Please give back the lines from the line containing "The image size" through the end of the listing below, exactly as written and without pictures.

Exercise data:
****************
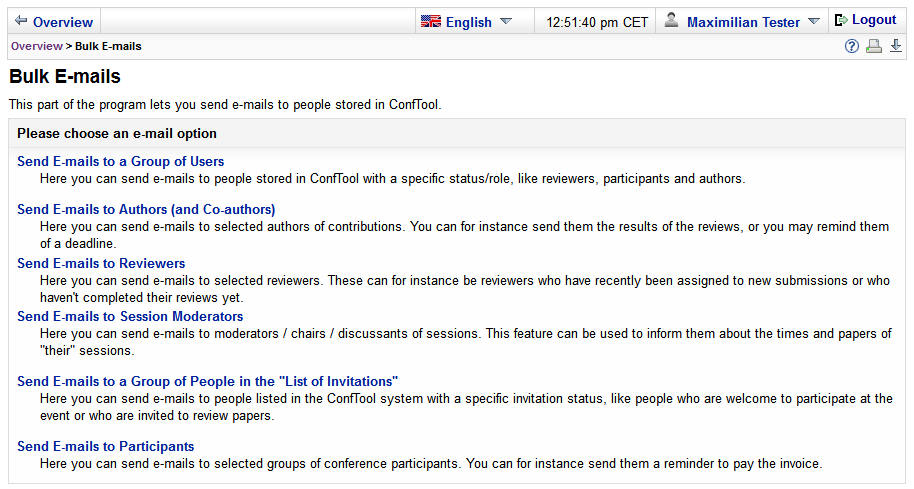This screenshot has height=489, width=914.
Task: Open the Overview top navigation item
Action: [x=62, y=22]
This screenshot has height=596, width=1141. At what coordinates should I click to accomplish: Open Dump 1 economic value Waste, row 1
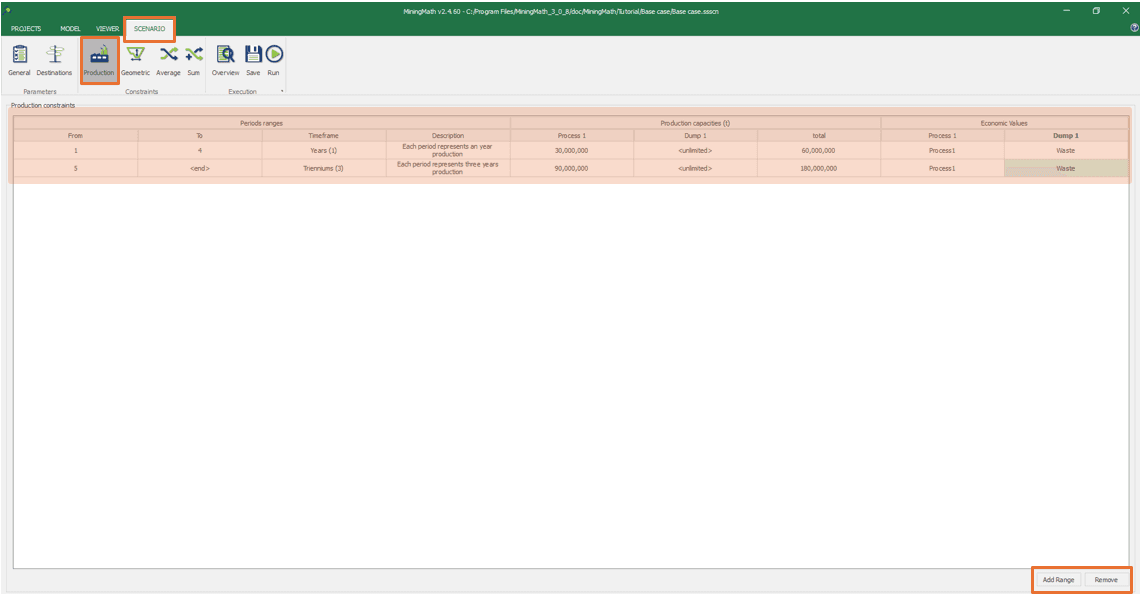click(x=1066, y=150)
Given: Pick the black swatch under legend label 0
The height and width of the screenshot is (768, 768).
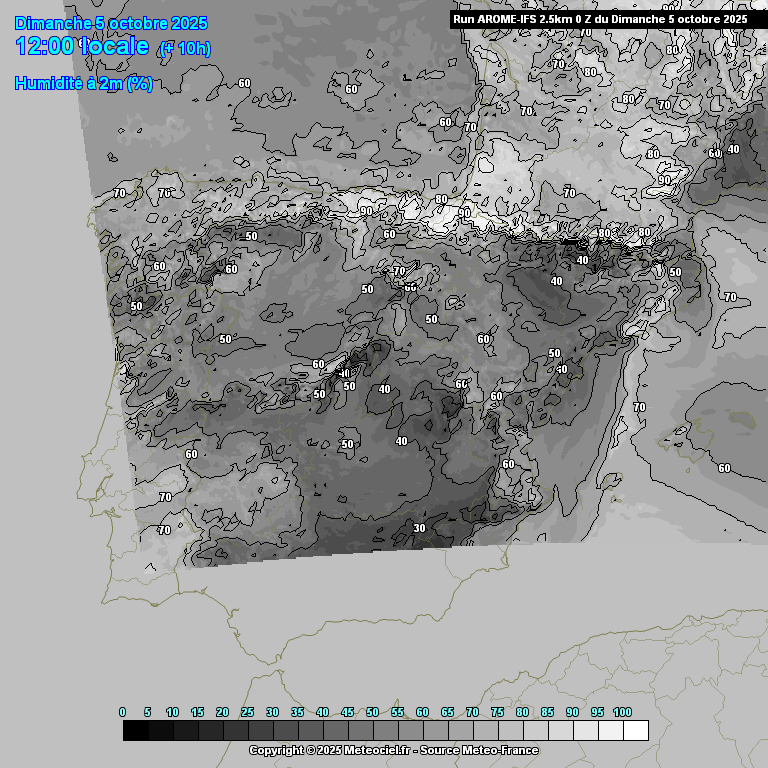Looking at the screenshot, I should click(x=135, y=731).
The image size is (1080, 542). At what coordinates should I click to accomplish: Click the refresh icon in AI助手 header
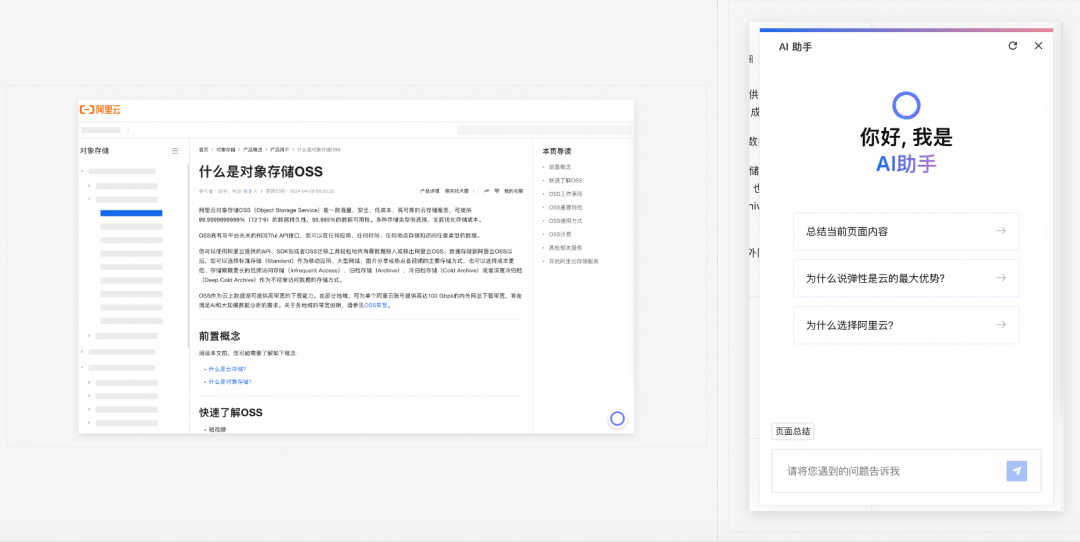coord(1012,46)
****************
Result of the task:
The image size is (1080, 542). At what coordinates should I click to accomplish: Click the refresh icon in AI助手 header
coord(1012,46)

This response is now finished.